* BEGIN *
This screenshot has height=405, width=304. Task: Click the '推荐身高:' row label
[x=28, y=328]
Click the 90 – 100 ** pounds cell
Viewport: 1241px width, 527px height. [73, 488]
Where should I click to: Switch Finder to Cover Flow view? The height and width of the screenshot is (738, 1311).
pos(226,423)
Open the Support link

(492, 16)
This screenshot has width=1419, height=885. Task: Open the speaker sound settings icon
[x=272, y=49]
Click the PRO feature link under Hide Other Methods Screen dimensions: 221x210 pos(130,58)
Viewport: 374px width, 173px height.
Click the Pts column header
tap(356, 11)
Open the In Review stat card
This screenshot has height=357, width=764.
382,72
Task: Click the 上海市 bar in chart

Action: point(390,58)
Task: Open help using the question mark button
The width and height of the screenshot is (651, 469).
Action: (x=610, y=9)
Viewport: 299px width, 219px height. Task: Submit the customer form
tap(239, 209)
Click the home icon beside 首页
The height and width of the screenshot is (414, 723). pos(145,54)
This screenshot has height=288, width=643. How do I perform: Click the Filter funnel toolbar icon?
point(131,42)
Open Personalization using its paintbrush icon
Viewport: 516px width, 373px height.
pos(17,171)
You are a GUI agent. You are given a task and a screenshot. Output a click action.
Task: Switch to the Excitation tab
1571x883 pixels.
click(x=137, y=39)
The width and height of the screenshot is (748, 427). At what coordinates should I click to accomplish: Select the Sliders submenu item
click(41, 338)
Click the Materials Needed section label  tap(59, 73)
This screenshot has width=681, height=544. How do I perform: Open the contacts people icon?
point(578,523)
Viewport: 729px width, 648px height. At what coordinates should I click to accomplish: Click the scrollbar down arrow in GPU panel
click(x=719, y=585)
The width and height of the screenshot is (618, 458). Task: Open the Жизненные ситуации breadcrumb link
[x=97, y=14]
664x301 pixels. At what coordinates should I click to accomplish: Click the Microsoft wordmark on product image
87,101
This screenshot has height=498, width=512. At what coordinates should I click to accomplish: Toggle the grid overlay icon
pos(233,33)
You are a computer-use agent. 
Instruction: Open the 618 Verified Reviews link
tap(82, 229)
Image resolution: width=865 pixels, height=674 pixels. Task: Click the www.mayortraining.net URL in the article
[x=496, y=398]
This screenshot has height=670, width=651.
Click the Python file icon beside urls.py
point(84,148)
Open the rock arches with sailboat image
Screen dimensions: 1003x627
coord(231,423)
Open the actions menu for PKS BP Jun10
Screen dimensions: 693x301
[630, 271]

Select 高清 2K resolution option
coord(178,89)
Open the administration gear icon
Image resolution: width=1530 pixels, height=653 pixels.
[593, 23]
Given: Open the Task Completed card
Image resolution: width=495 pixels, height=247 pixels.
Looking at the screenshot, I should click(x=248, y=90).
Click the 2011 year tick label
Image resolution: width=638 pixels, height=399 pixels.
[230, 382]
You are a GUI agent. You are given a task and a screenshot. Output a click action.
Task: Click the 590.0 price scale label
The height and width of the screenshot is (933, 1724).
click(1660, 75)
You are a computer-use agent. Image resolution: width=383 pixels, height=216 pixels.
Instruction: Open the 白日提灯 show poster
* END *
What to produce:
Copy the records above verbatim, beginning with their first line and continuing through the line containing "Click the PRO", with that line included.

Correct answer:
This screenshot has height=405, width=304. Task: Click the '推荐身高:' row label
[x=28, y=328]
Click the 90 – 100 ** pounds cell
Viewport: 1241px width, 527px height. [73, 488]
Where should I click to: Switch Finder to Cover Flow view? The height and width of the screenshot is (738, 1311).
pos(226,423)
Open the Support link

(492, 16)
This screenshot has width=1419, height=885. Task: Open the speaker sound settings icon
[x=272, y=49]
Click the PRO feature link under Hide Other Methods Screen dimensions: 221x210 pos(130,58)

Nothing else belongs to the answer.